Roasted peppers, onions and garlic combined with sweetcorn, fish or seafood, beans or your choice of proteins along with a handful of parsley, basil or mint, for dinner, add roasted pumpkins, carrots or kumara for your vitamin A.
If you can include a juicy slice of pineapple, an orange or a banana during the day for the yellows means you are winning in the coat of many colours race!
I love to think of my fruits and vegetables as the building blocks of meal planning, then I add in protein and carbohydrates.
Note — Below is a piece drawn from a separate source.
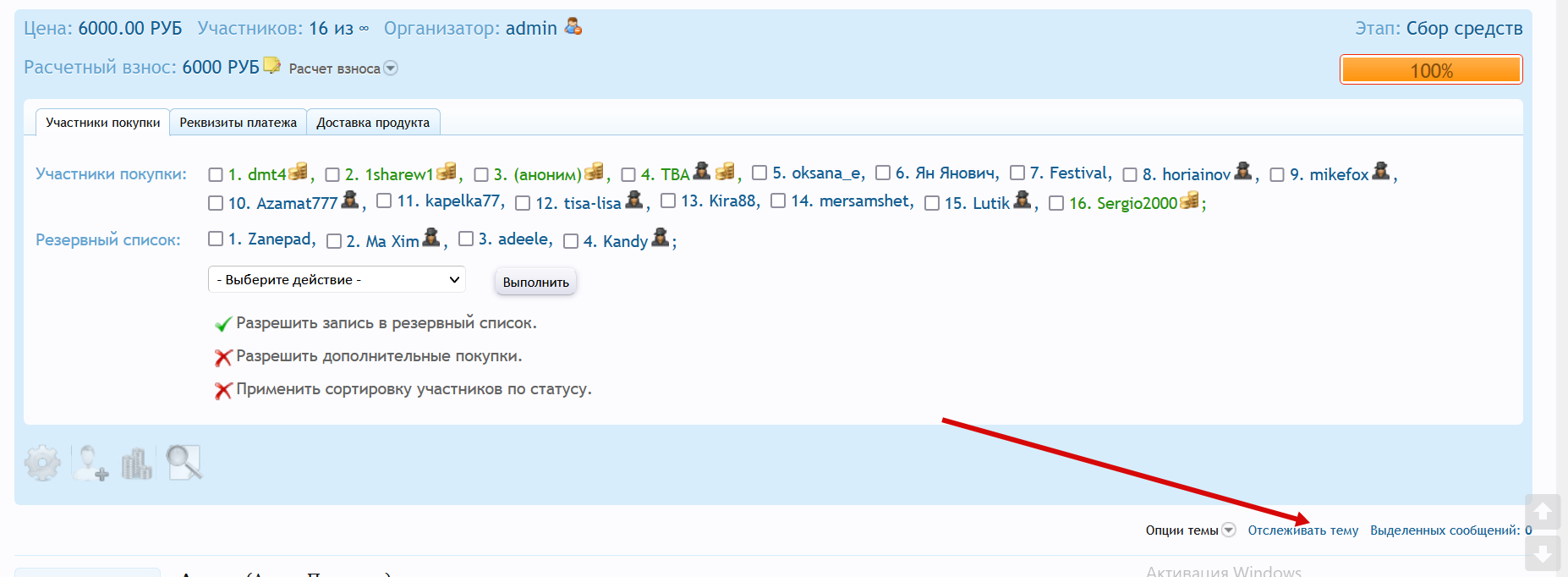
Task: Check the box for participant dmt4
Action: pyautogui.click(x=216, y=175)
Include quality dairy products. I’m focused on my calcium intake these days as well, and the varieties are endless. Yoghurt with breakfast comes with gut loving enzymes and probiotics. Fresh cheeses such as ricotta, goat curd, cottage cheese give me easily digestible options such as cheese on toast with fresh ripe tomatoes. Grated cheese like cheddar, havarti and mozzarella love melting over broccoli, cauliflower and potatoes, so they join in the party every other day.
If you don’t eat one or two vegies or fruit because you don’t like them, it’s no big deal just get more of the stuff you do like.
See if you can make a daily color challenge for February, your incentive is the vitamin and mineral power house you’ll become before winter.